Ses batteries sont partout : dans 70 % des trains, tramways et métros — y compris le futur TGV M - et 80 % des avions commerciaux du monde, jusque dans la station spatiale internationale. Ce 25 septembre sur son site de Bordeaux, abritant 725 salariés et son principal centre de recherche et d’innovation mondial, le fabricant de batteries Saft (plus de 4 300 salariés sur 16 sites), filiale de TotalEnergies depuis 2016, a franchi un nouveau cap.
Solution industrielle
Il y a présenté EnerShift, un projet pilote de stockage d’énergie de 9 mégawattheures (MWh), reposant sur sa technologie de batterie lithium-ion en conteneur, Intensium Shift. L’installation alimente déjà en électricité le site de Bordeaux quatre heures par jour, y compris sa ligne de production de batteries pour le ferroviaire et l’aéronautique et ses activités de R & D, qui regroupent 200 personnes.

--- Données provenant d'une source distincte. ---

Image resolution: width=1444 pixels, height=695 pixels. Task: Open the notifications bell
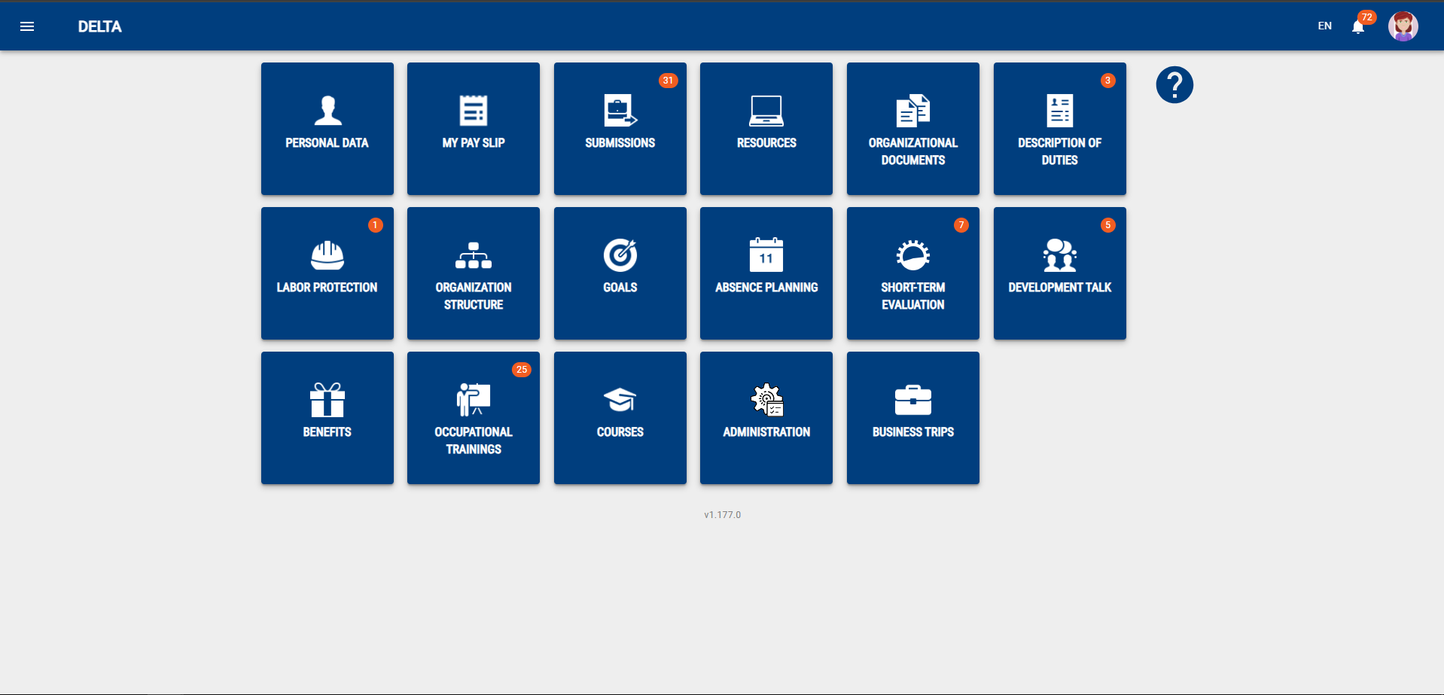[1358, 27]
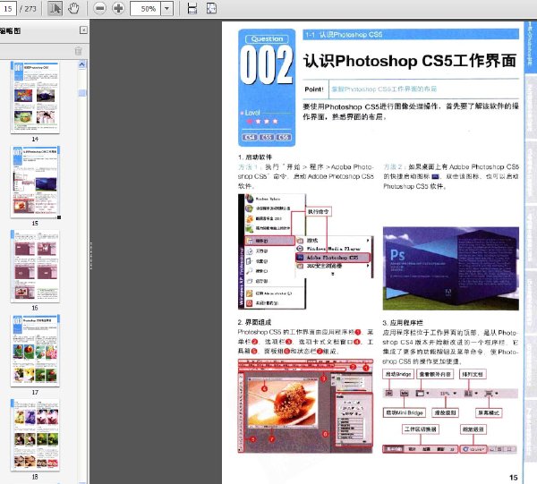Screen dimensions: 537x484
Task: Select the text selection cursor tool
Action: tap(55, 9)
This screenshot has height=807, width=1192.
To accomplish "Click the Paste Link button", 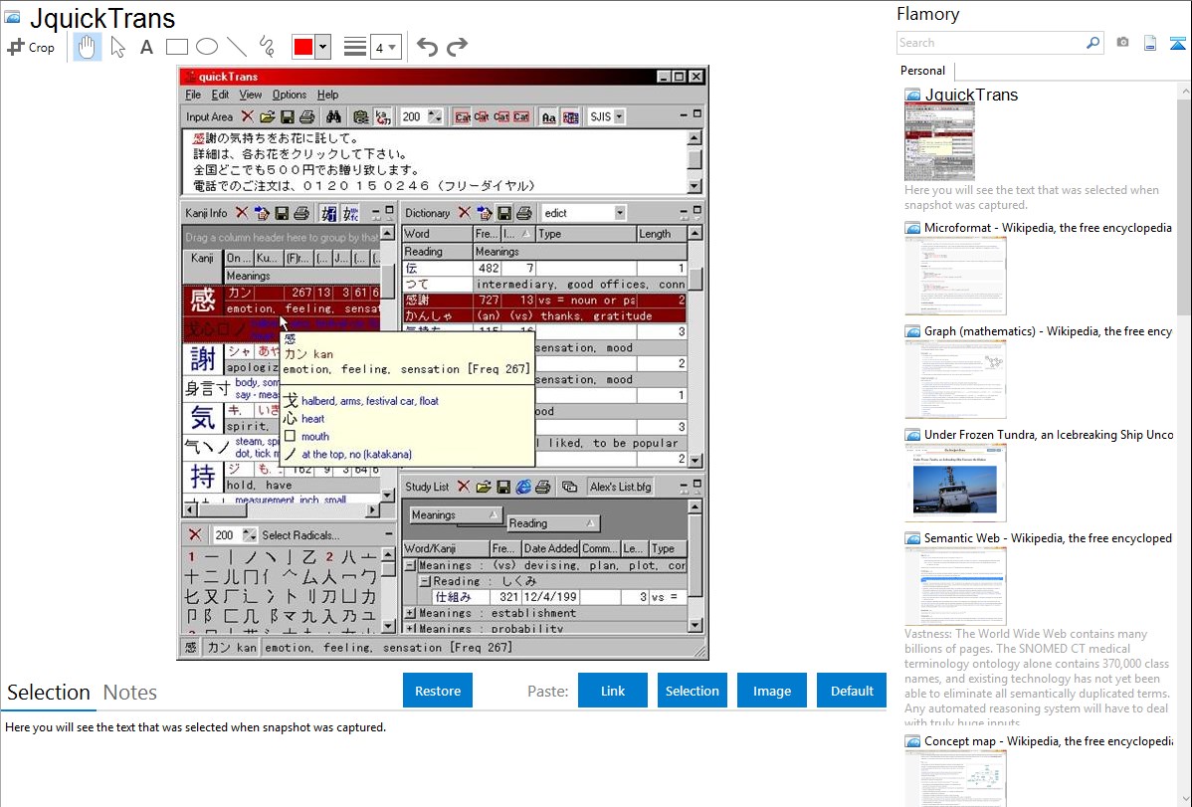I will [x=613, y=691].
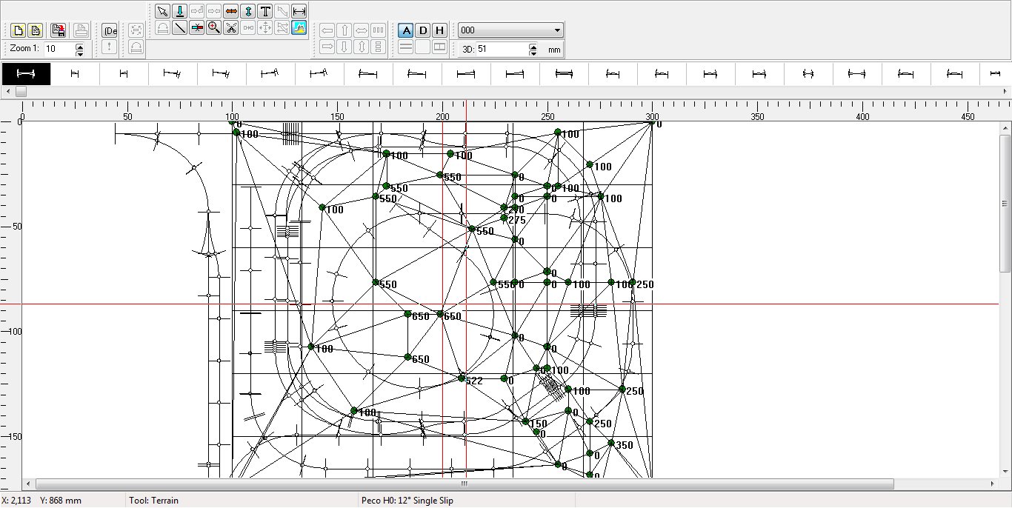The image size is (1012, 508).
Task: Click the save file floppy icon
Action: click(58, 30)
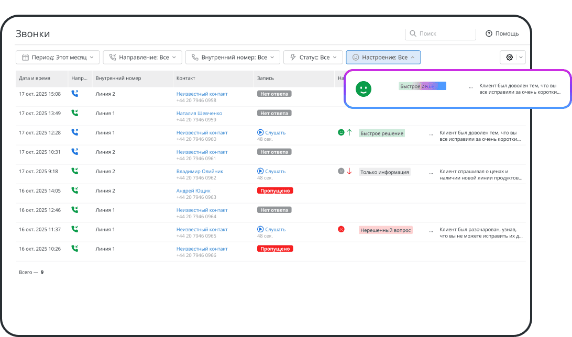Click green happy mood icon in table row

(341, 133)
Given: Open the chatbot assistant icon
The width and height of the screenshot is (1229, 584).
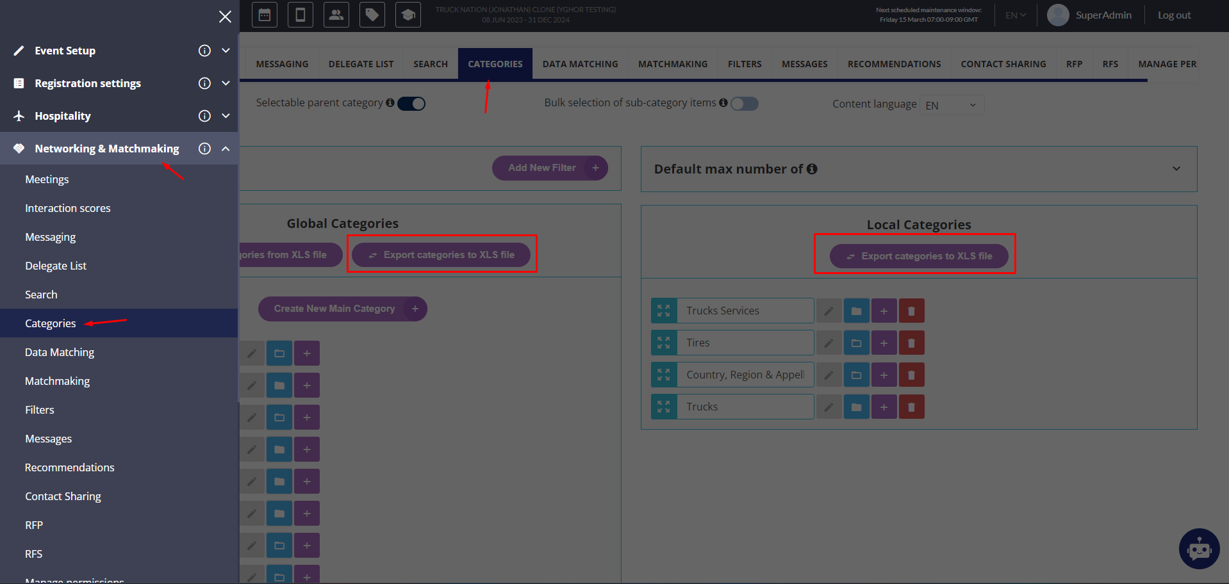Looking at the screenshot, I should [1199, 549].
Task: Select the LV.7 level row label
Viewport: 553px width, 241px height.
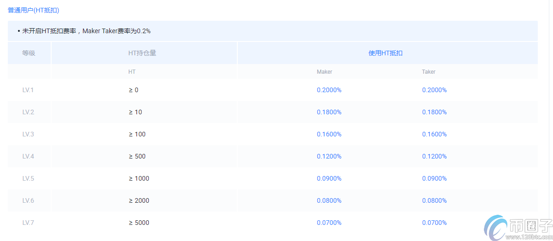Action: click(x=28, y=223)
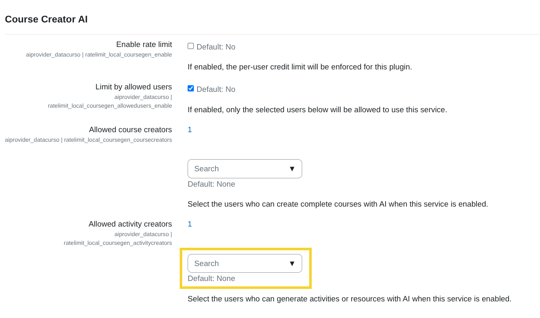This screenshot has width=540, height=318.
Task: Click Default: None under the highlighted dropdown
Action: click(x=211, y=278)
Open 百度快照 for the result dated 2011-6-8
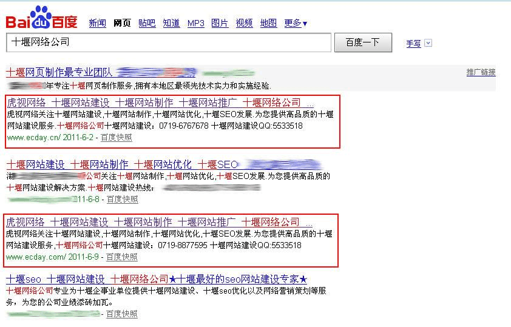 point(122,199)
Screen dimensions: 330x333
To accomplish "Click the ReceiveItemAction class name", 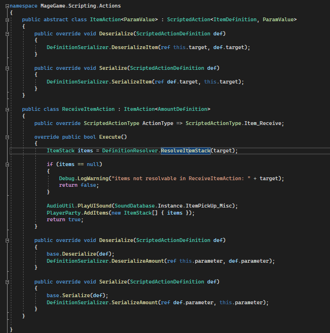I will pyautogui.click(x=88, y=109).
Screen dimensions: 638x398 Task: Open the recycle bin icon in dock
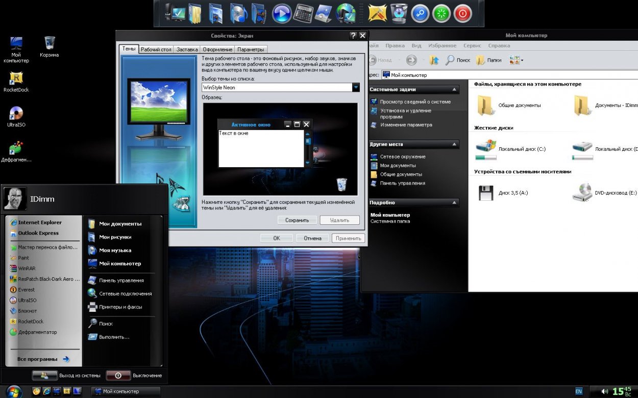(399, 13)
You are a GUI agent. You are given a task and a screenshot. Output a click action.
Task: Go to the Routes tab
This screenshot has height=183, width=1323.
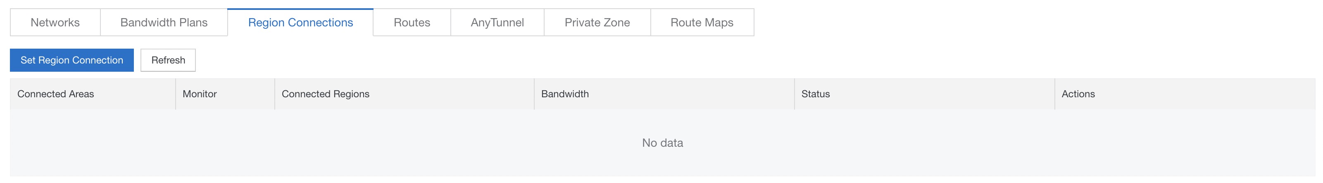(x=412, y=23)
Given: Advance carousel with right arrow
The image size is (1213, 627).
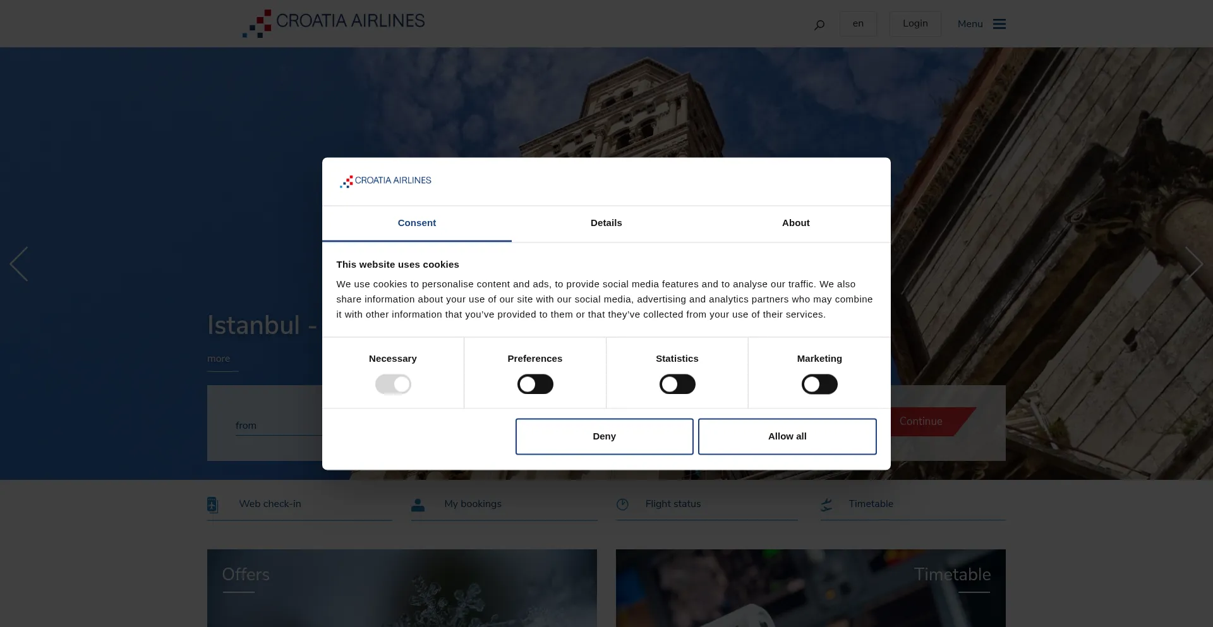Looking at the screenshot, I should (x=1193, y=264).
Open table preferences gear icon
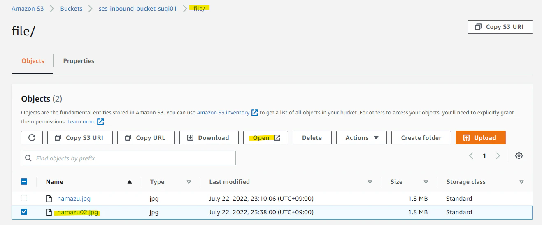Viewport: 542px width, 225px height. (519, 156)
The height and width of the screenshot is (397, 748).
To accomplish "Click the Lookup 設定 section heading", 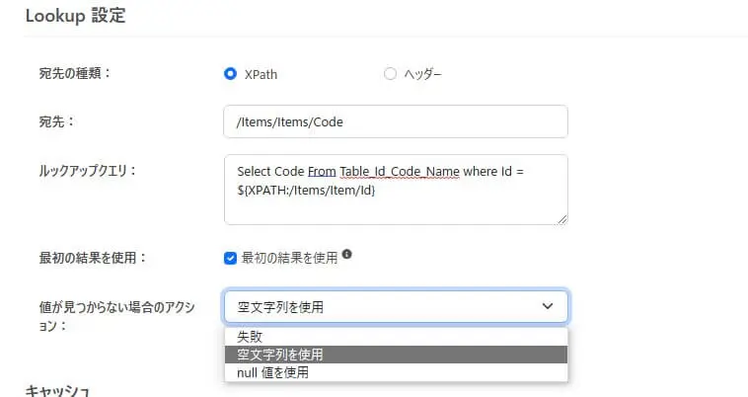I will point(75,16).
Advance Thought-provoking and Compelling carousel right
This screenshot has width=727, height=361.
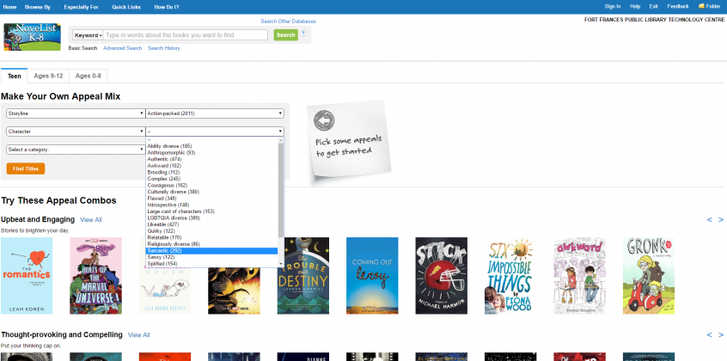point(721,334)
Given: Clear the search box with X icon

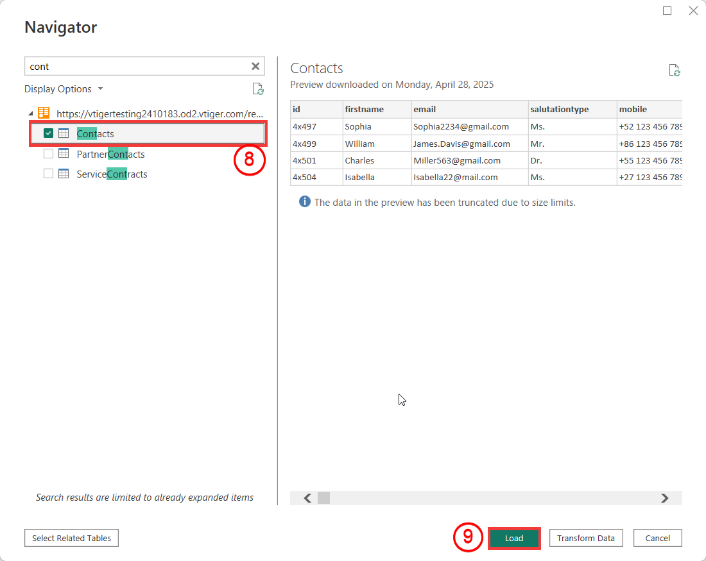Looking at the screenshot, I should (x=255, y=66).
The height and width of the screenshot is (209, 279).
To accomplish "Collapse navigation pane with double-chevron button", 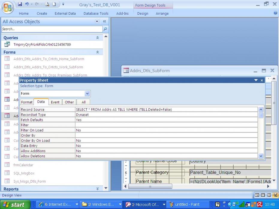I will point(105,22).
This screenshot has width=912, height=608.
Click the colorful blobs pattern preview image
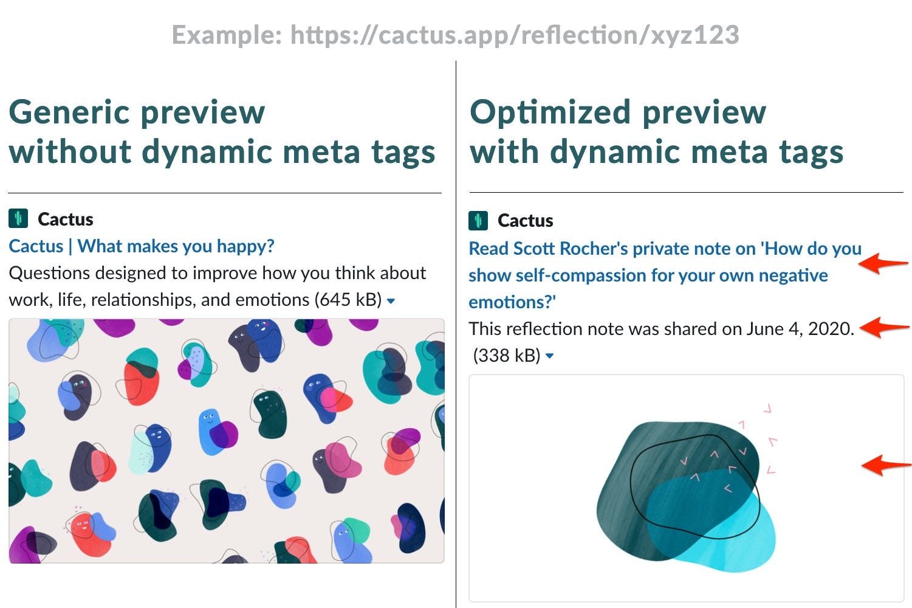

Développé sur place et connecté au réseau électrique (et au mécanisme de régulation géré par RTE) ou adossé à des centrales (solaires ou éoliennes), il est censé "repenser la consommation énergétique industrielle, explique Cédric Duclos, directeur général de Saft. Il permet de choisir le moment où on charge son énergie, quand les parcs éoliens et solaires produisent, et de la décharger au moment de la journée où la demande (et les prix, NDLR) est élevée. Il réduit la nécessité de faire appel à des moyens de production carbonés". La promesse est double pour les industriels : réduire à la fois leur empreinte carbone et leur facture.
Un système reproductible
Saft l’assure, le modèle EnerShift, qui regroupe trois conteneurs de batteries de 3 MWh chacun, un convertisseur et un conteneur de contrôle sur une surface "équivalente à un court de tennis", est reproductible, et sa duplication déjà en cours sur d’autres sites du groupe en Géorgie (États-Unis) et en République tchèque "dès 2026". Les solutions de stockage d’énergie par batterie de Saft sont déjà utilisées dans de nombreux secteurs : ils remplacent notamment l’alimentation de secours au diesel dans un data center de Microsoft en Suède depuis 2023. Saft travaillant déjà sur des conteneurs de plus grande capacité.
Rester dans la course
Le site bordelais est l’un des trois sites industriels français de Saft, qui ont pour particularité d’être tous les trois situés en Nouvelle-Aquitaine. Et de ne pas cesser d’innover dans cette course mondiale pour la souveraineté dans les batteries. À Nersac (Charente, 200 personnes), site cinquantenaire, on assemble notamment les batteries lithium-ion des futurs TGV M qu’Alstom assemble à Aytré (Charente-Maritime), espérant les faire rouler dès 2026.
Traction autonome
Avec une spécificité : elles actent la transition de Saft des batteries ferroviaires en nickel cadmium — batteries de secours pour les trains, fabriquées à Bordeaux — vers les batteries lithium-ion, capables de fournir aux trains une capacité de traction autonome (déconnectées du réseau électrique, NDLR) à 35 km/h sur 25 à 30 kilomètres. "C’est la distance moyenne entre deux gares ou jusqu’à un point de déchargement", assure Cédric Duclos. L’espoir derrière cette technologie : en finir avec les trains bloqués en pleine voie.
À Poitiers (Vienne, 650 salariés), on fabrique notamment, avec Safran, un nouveau système de batterie haute tension pour électrifier différents types d’avion avec des cellules de lithium-manganèse-fer-phosphate "jusqu’aux cellules tout solide de demain", plus sûres et denses en énergie.
Cette ruée vers les batteries solides, Saft, qui investit chaque année environ 10 % de son chiffre d’affaires (1,3 Md€ en 2024) en R & D, continue d’innover pour y rester. Le site bordelais a investi 20 millions d’euros pour construire 500 m2 de salles sèches et tripler le nombre de lignes de prototypage et de test du site. Deux laboratoires et un espace d’assemblage seront notamment consacrés aux batteries tout solide. La livraison est espérée pour le premier semestre 2026.